Provided records
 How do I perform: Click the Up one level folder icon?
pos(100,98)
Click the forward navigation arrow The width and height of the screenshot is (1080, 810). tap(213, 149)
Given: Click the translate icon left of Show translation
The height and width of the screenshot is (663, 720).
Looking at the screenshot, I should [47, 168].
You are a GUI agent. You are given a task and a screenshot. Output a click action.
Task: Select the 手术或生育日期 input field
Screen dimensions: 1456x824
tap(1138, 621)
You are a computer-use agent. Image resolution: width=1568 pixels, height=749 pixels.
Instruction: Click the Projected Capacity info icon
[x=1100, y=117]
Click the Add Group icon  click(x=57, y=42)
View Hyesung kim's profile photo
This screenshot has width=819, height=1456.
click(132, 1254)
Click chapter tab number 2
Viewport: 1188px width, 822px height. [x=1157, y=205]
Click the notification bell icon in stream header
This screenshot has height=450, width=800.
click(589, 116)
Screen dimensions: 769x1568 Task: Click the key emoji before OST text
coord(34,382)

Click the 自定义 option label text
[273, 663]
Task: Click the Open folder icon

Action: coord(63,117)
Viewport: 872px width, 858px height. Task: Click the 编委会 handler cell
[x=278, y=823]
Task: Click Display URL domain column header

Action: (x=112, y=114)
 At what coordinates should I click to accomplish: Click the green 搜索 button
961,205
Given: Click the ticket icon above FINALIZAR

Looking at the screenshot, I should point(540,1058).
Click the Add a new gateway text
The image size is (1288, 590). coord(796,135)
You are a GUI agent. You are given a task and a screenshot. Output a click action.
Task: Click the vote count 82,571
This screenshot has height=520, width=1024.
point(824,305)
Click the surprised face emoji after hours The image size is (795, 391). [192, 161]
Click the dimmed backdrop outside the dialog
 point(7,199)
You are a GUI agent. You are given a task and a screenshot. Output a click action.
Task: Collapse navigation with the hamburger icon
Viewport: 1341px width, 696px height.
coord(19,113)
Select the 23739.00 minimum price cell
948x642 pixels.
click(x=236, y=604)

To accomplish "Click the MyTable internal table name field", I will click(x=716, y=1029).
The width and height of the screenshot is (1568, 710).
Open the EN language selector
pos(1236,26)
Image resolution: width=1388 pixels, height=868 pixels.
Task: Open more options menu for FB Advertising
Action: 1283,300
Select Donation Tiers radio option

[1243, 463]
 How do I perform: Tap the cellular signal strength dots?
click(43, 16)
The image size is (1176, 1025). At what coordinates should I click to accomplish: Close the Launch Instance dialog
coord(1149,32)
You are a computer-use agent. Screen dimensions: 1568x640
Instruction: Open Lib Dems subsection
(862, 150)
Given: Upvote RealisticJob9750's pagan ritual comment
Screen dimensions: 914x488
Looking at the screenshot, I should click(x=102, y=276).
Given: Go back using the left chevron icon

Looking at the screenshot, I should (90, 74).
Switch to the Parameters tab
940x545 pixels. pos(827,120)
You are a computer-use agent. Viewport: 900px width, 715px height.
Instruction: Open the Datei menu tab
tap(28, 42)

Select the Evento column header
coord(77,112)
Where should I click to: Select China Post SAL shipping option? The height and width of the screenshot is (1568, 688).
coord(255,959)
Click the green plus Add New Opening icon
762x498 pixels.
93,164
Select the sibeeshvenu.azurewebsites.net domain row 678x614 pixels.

Task requirements
Exact reproduction of the lines from the top of the material through the line where "Given: Click the translate" appears is required, both boundary lines included, with no other output.

Expected answer
 How do I perform: Click the Up one level folder icon?
pos(100,98)
Click the forward navigation arrow The width and height of the screenshot is (1080, 810). tap(213, 149)
Given: Click the translate icon left of Show translation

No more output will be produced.